Present all of the records below as a numbered list, one line per item, with the blank lines left out.

— start Material provided —

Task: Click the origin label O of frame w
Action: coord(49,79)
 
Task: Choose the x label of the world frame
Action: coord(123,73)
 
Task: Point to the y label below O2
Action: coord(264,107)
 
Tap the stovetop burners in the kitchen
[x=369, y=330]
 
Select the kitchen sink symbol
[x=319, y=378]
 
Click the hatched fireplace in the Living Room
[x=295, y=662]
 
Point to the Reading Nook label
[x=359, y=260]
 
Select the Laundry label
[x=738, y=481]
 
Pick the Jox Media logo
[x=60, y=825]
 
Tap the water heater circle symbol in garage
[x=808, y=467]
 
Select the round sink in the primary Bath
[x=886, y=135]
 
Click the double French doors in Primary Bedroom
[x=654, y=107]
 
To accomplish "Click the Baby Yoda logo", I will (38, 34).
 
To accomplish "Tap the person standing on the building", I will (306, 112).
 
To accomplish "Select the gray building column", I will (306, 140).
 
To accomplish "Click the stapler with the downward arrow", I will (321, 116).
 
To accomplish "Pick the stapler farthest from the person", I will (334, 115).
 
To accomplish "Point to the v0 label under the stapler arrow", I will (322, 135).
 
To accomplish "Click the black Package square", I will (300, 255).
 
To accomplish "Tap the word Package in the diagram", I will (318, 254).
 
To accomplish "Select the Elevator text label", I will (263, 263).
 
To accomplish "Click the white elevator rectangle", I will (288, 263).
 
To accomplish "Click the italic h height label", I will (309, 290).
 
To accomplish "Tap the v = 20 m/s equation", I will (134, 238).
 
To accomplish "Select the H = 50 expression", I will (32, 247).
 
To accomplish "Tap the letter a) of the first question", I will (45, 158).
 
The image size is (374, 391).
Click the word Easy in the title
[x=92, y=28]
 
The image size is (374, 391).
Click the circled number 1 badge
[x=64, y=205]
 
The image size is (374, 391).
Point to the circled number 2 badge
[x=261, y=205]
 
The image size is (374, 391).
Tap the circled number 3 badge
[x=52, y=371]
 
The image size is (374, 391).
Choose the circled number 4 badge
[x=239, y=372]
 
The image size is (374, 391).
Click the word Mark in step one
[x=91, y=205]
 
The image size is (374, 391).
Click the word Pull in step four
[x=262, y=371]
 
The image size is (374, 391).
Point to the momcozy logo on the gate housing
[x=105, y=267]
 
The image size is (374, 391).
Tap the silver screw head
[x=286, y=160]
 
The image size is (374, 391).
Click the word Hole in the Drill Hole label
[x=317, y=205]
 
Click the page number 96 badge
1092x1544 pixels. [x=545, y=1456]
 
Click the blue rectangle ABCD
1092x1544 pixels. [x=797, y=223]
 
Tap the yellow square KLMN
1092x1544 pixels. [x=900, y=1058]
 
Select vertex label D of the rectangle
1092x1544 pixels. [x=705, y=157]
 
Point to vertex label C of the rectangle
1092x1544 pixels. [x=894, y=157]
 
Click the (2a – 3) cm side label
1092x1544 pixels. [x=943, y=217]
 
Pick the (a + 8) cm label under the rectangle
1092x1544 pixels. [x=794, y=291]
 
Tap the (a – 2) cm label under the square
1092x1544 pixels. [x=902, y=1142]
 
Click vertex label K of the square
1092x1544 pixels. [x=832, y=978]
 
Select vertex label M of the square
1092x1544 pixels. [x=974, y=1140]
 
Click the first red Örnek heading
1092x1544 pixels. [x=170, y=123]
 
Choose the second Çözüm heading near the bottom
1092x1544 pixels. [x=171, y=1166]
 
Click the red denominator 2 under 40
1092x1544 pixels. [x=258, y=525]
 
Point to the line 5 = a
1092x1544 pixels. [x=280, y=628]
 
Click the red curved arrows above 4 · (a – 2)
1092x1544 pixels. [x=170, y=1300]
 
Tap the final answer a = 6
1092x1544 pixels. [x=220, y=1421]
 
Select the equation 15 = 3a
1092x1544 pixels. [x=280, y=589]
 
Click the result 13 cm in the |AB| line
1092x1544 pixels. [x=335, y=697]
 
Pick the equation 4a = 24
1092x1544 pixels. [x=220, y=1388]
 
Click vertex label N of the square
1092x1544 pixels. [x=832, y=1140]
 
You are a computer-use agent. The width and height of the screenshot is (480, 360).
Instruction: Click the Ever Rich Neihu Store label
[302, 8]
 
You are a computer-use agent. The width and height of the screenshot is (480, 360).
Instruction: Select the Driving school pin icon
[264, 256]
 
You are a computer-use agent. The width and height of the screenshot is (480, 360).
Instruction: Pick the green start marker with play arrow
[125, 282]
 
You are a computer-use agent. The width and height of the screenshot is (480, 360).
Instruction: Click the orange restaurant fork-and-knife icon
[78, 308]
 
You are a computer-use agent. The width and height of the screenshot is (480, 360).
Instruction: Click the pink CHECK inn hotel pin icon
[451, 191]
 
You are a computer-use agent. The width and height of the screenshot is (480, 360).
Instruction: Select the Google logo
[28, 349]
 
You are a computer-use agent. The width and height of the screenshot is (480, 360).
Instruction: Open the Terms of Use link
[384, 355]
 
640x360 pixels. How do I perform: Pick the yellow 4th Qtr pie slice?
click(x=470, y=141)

— end Material provided —

Task response
1. Task: Click the origin label O of frame w
2. Action: coord(49,79)
3. Task: Choose the x label of the world frame
4. Action: coord(123,73)
5. Task: Point to the y label below O2
6. Action: coord(264,107)
7. Tap the stovetop burners in the kitchen
8. [x=369, y=330]
9. Select the kitchen sink symbol
10. [x=319, y=378]
11. Click the hatched fireplace in the Living Room
12. [x=295, y=662]
13. Point to the Reading Nook label
14. [x=359, y=260]
15. Select the Laundry label
16. [x=738, y=481]
17. Pick the Jox Media logo
18. [x=60, y=825]
19. Tap the water heater circle symbol in garage
20. [x=808, y=467]
21. Select the round sink in the primary Bath
22. [x=886, y=135]
23. Click the double French doors in Primary Bedroom
24. [x=654, y=107]
25. To accomplish "Click the Baby Yoda logo", I will (38, 34).
26. To accomplish "Tap the person standing on the building", I will (306, 112).
27. To accomplish "Select the gray building column", I will (306, 140).
28. To accomplish "Click the stapler with the downward arrow", I will (321, 116).
29. To accomplish "Pick the stapler farthest from the person", I will (334, 115).
30. To accomplish "Point to the v0 label under the stapler arrow", I will (322, 135).
31. To accomplish "Click the black Package square", I will (300, 255).
32. To accomplish "Tap the word Package in the diagram", I will (318, 254).
33. To accomplish "Select the Elevator text label", I will (263, 263).
34. To accomplish "Click the white elevator rectangle", I will (288, 263).
35. To accomplish "Click the italic h height label", I will (309, 290).
36. To accomplish "Tap the v = 20 m/s equation", I will (134, 238).
37. To accomplish "Select the H = 50 expression", I will (32, 247).
38. To accomplish "Tap the letter a) of the first question", I will (45, 158).
39. The image size is (374, 391).
40. Click the word Easy in the title
41. [x=92, y=28]
42. The image size is (374, 391).
43. Click the circled number 1 badge
44. [x=64, y=205]
45. The image size is (374, 391).
46. Point to the circled number 2 badge
47. [x=261, y=205]
48. The image size is (374, 391).
49. Tap the circled number 3 badge
50. [x=52, y=371]
51. The image size is (374, 391).
52. Choose the circled number 4 badge
53. [x=239, y=372]
54. The image size is (374, 391).
55. Click the word Mark in step one
56. [x=91, y=205]
57. The image size is (374, 391).
58. Click the word Pull in step four
59. [x=262, y=371]
60. The image size is (374, 391).
61. Point to the momcozy logo on the gate housing
62. [x=105, y=267]
63. The image size is (374, 391).
64. Tap the silver screw head
65. [x=286, y=160]
66. The image size is (374, 391).
67. Click the word Hole in the Drill Hole label
68. [x=317, y=205]
69. Click the page number 96 badge
70. 1092x1544 pixels. [x=545, y=1456]
71. Click the blue rectangle ABCD
72. 1092x1544 pixels. [x=797, y=223]
73. Tap the yellow square KLMN
74. 1092x1544 pixels. [x=900, y=1058]
75. Select vertex label D of the rectangle
76. 1092x1544 pixels. [x=705, y=157]
77. Point to vertex label C of the rectangle
78. 1092x1544 pixels. [x=894, y=157]
79. Click the (2a – 3) cm side label
80. 1092x1544 pixels. [x=943, y=217]
81. Pick the (a + 8) cm label under the rectangle
82. 1092x1544 pixels. [x=794, y=291]
83. Tap the (a – 2) cm label under the square
84. 1092x1544 pixels. [x=902, y=1142]
85. Click vertex label K of the square
86. 1092x1544 pixels. [x=832, y=978]
87. Select vertex label M of the square
88. 1092x1544 pixels. [x=974, y=1140]
89. Click the first red Örnek heading
90. 1092x1544 pixels. [x=170, y=123]
91. Choose the second Çözüm heading near the bottom
92. 1092x1544 pixels. [x=171, y=1166]
93. Click the red denominator 2 under 40
94. 1092x1544 pixels. [x=258, y=525]
95. Point to the line 5 = a
96. 1092x1544 pixels. [x=280, y=628]
97. Click the red curved arrows above 4 · (a – 2)
98. 1092x1544 pixels. [x=170, y=1300]
99. Tap the final answer a = 6
100. 1092x1544 pixels. [x=220, y=1421]
101. Select the equation 15 = 3a
102. 1092x1544 pixels. [x=280, y=589]
103. Click the result 13 cm in the |AB| line
104. 1092x1544 pixels. [x=335, y=697]
105. Pick the equation 4a = 24
106. 1092x1544 pixels. [x=220, y=1388]
107. Click vertex label N of the square
108. 1092x1544 pixels. [x=832, y=1140]
109. You are a computer-use agent. The width and height of the screenshot is (480, 360).
110. Instruction: Click the Ever Rich Neihu Store label
111. [302, 8]
112. You are a computer-use agent. The width and height of the screenshot is (480, 360).
113. Instruction: Select the Driving school pin icon
114. [264, 256]
115. You are a computer-use agent. The width and height of the screenshot is (480, 360).
116. Instruction: Pick the green start marker with play arrow
117. [125, 282]
118. You are a computer-use agent. The width and height of the screenshot is (480, 360).
119. Instruction: Click the orange restaurant fork-and-knife icon
120. [78, 308]
121. You are a computer-use agent. The width and height of the screenshot is (480, 360).
122. Instruction: Click the pink CHECK inn hotel pin icon
123. [451, 191]
124. You are a computer-use agent. The width and height of the screenshot is (480, 360).
125. Instruction: Select the Google logo
126. [28, 349]
127. You are a computer-use agent. The width and height of the screenshot is (480, 360).
128. Instruction: Open the Terms of Use link
129. [384, 355]
130. 640x360 pixels. How do I perform: Pick the yellow 4th Qtr pie slice?
131. click(x=470, y=141)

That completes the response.